Should I Try to Indeminfy?
July 4, 2016 10:09 AM   Subscribe

I'm working on a book about the public radio pledge drive. I'm looking at how and why they work as they do and what might be done to make them work better. I'll be referring to specific examples of what I think are weaknesses in how stations conduct them and how those practices, in turn, annoy listeners and hurt drive effectiveness. Does that mean I have to identify the stations?

I'm finding these are industry-wide practices, not just of the sample of stations I've followed and examined. I don't want those stations to feel picked on, though I think they will and consequently, feel unfairly treated. Is there any way around this problem or, in the course of good research, must I identify them as proof that they actually did what I say they did?
posted by CollectiveMind to Media & Arts (8 answers total) 5 users marked this as a favorite
 
Can you give some context? Are you a communications researcher? Media marketing professional? Avid but irritated listener? Why book length rather than an editorial or article?

I suspect many of these stations are working from a best practices approach developed over many years nationally, in conjunction with NPR. In fact, I suspect much of it is evidence-based and carefully planned. You'd probably want to dig into that issue -- research what folks in the industry know -- before you make your decision and write your critiques.

What you find annoying might be effective practice.

But, in general, if you are critiquing a specific practice, sure, use specific examples.
posted by bluedaisy at 10:23 AM on July 4, 2016 [4 favorites]


If you conclude that you need to name them, it can help to be extremely factual: Station A did X and got Y results. Station B did S and got T results. These are representative examples. The data suggests X typically leads to Y and S typically leads to T.

But, generally speaking, it is your writing and you likely have a lot of choice as to how to handle this. I typically try to remove identifying information where possible and extract the essential info of X leads to Y without naming where that info came from.

There are situations where you just can't sanitize it.

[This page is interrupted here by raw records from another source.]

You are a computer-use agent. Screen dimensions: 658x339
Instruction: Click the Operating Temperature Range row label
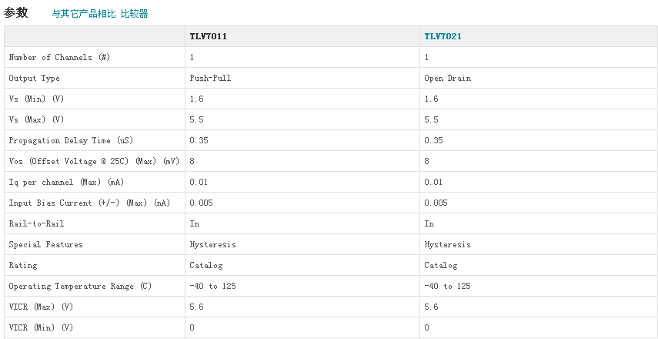point(81,286)
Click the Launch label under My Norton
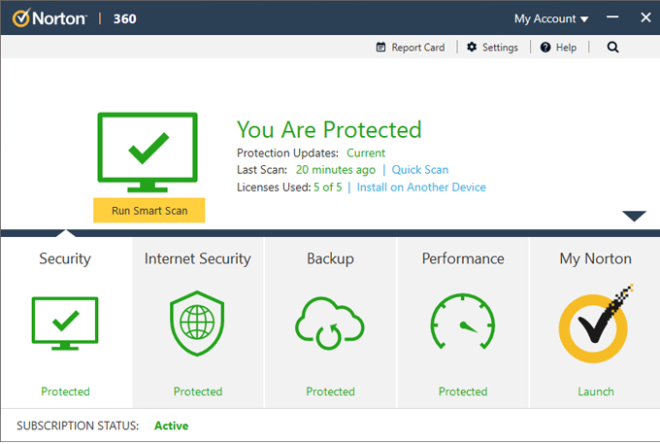Image resolution: width=660 pixels, height=444 pixels. [595, 392]
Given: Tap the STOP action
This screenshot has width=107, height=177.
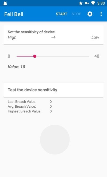Looking at the screenshot, I should point(77,14).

Some data is inherently identifying if you say anything meaningful about it. At that point, you can either err on the side of "polite" and say nothing or err on the side of being useful and tell the story anyway. You can make it more palatable by not suggesting incompetence, malice, immorality, etc. in the way you frame things.

It can also help to list both pros and cons when describing specific outcomes and to propose solutions, if you have any. In other words, bring solutions, not complaints: "Most stations do X and it leads to Y. Although this is standard practice, so completely understandable, a small subset does S and gets T results. Unless your goal is specifically G, S seems to be a better approach to the problem space."
posted by Michele in California at 10:34 AM on July 4, 2016


I think it would be ideal to identify stations unless they signed a specific NDA with you. I have followed you since you started writing about this here, and I think there is a reason to identify best practices based on who started them while also identifying creator sources, like Mal Warwick, etc.
posted by parmanparman at 10:39 AM on July 4, 2016


In my quick search of the scholarly literature there is a ton of research on this already. I assume that this knowledge spreads at public radio conferences.
posted by k8t at 11:02 AM on July 4, 2016


I will add that it will also depend upon the goal of your writing. What are you trying to accomplish here?

However much writing or research already exists is irrelevant. A lot of research is poorly done. If you have something solid, you may well be adding real value. If you do have something solid, it will pay off to stick to the facts and be as neutral as possible and let your readers draw their own conclusions about certain aspects of it.
posted by Michele in California at 11:07 AM on July 4, 2016


In my experience as a scientist doing stuff-of-public-interest if a reporter or writer names a specific person or entity they will also give that entity a chance to be interviewed or to respond or clarify in some way. If you do that you'll likely get some very frank and good answers since public radio is not a corporatin but I suppose there's a slim chance you might get stonewalled. If you don't contact them your book might be regarded as a hack job no matter how good it is just because you didn't.
posted by fshgrl at 11:13 AM on July 4, 2016 [1 favorite]


I'd need more information about who this book is for, what you're trying to accomplish, who you are, and what your interest is—partly for the reason that fshgrl names above. Like: do you have any relevant expertise here? What can you as author add?
posted by listen, lady at 12:26 PM on July 4, 2016 [1 favorite]


I'm finding these are industry-wide practices, not just of the sample of stations I've followed and examined. I don't want those stations to feel picked on, though I think they will and consequently, feel unfairly treated.

Will your book discuss these stations in other contexts as well? Because it's easy enough to write, "All of the XX stations I visited use Y and Z techniques, which isn't surprising--they are industry-wide practices meant to bolster pledge-drive returns. But as I've discovered, these approaches are actually damaging." Etc.

If these are industry-wide practices (and you can prove it and cite your sources), then you don't have to identify each individual station in this section of your book A. if you use similar language to above and B. you list those stations elsewhere. At least, that's one way I might have approached it back in my reporting days. Because you're not attempting to call out these individual stations, you're attempting to call out one or more ineffective standard practices. So there's no need to be all pointy-fingered about it as long as you provide context, etc. IMHO. (Me mail me if this answer is confusing.)